I've been married for two years, and me forming friendships with men other than my husband would be shady at best. It would be even more shady since most of the men I meet are also married. So I haven't made any new friends. Also, I've sort of cut myself off from my old friends who are male, for the sake of propriety. I had initially hoped that they would become friends with my husband, but this didn't really pan out.
I would very much like to make friends with the women in my ward, but I get nervous, uncomfortable, and defensive around *any* other women. In fact the only common trait these people share is that they are women. I can make excuses and say that I haven't met any women with interests similar to mine, which is essentially true. (Math, Astronomy and Soccer aren't exactly the topics of choice in the mother's lounge.) But I do have lesser interests (knitting, tap dancing, baby care etc.) that I'm sure I share with someone. But it really comes down to the fact that I feel threatened by anyone who is female, and have the darndest time being comfortable around them.
Any advice?
Anyone? Anyone? Beuler?

3 comments:

screen shadow said...

i have the same problem. i was just googling your post. when i was little, i had a hellacious stepmom who set me and my younger sister against each other, and hated it if we had a laugh together or even were friends. (only reason i know this is because of the extensive journals i keep/kept.) anyway, it sucks not having women friends. i love my boyfriend, but it sure would be nice to have someone to talk girly stuff with. my two sisters (one a half-sister) really kind of cut me out. i was just on a trip to vegas with all of them and it really hurt. so i'm just sitting here nursing my wounds. ;-) seriously---it's the only thing about my life i'd change. i'm at work right now killing time and thought i'd shout out to you on your blog after seeing your comment.

John said...

Hmmm...I have the same problem, only with the genders reversed. I do have the benefit of my best friend from high school being a guy who likes to talk about relationships, metaphysics, and goofy junior high school level humor. He's out of state, but rollover cell phone minutes are a help there.

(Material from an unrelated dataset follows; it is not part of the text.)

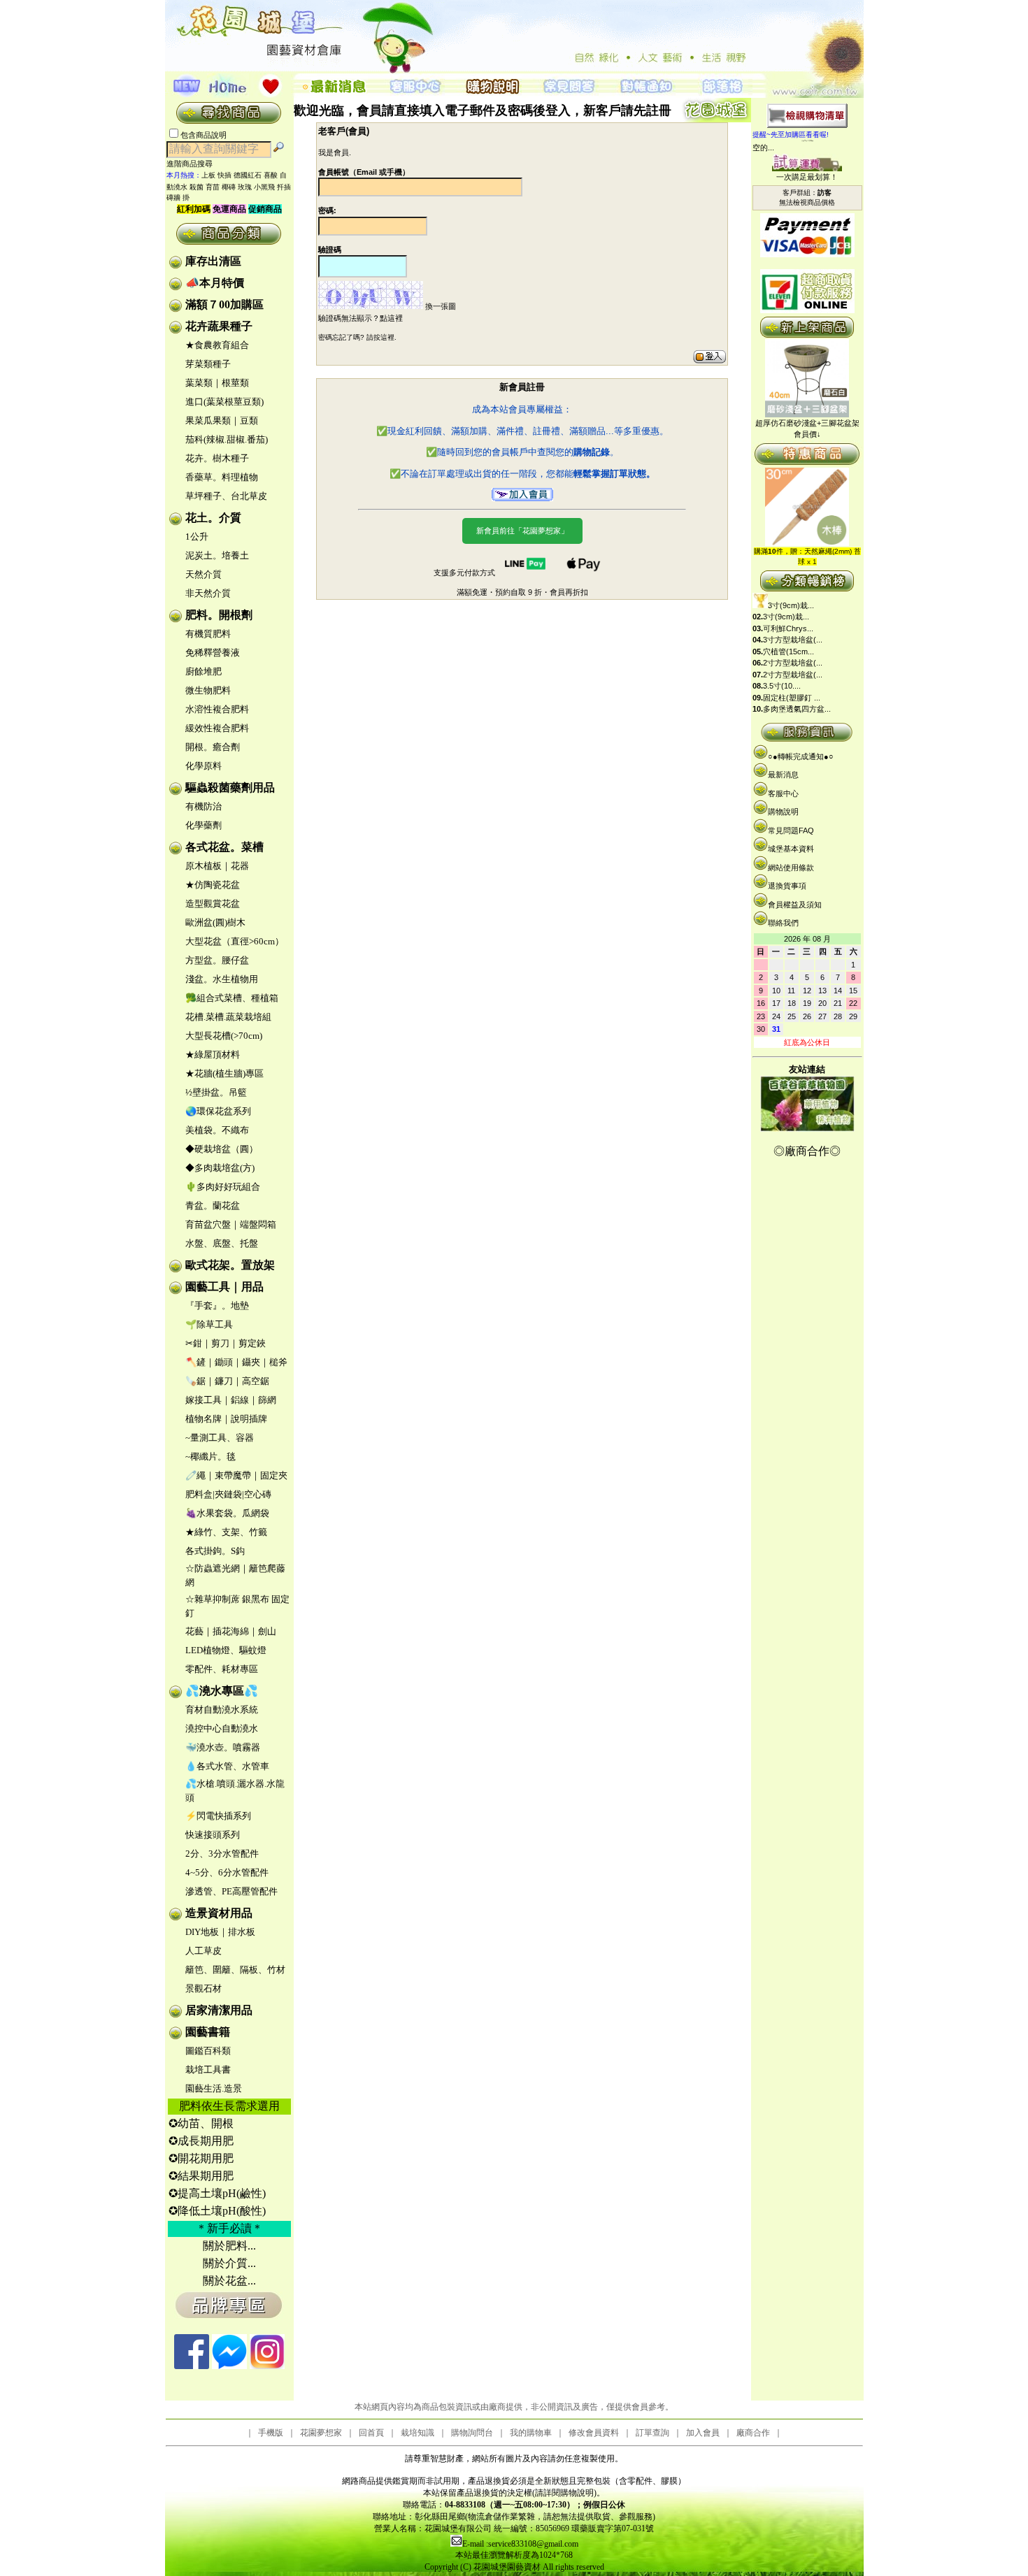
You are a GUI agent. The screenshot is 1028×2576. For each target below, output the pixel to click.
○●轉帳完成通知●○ (801, 756)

My struggle is trying to develop emotional intimacy with other guys. Men are so conditioned to talk shop, sports, politics, and to keep some emotional distance. *sigh* Sometimes I think the Church restricts the availability of such men in my social networks.

When and if Nils does soccer, then you'll meet women/moms who want to talk soccer. :)

John said...

Quick question: what's your level of interest in astronomy? Do you have a particular focus within that field?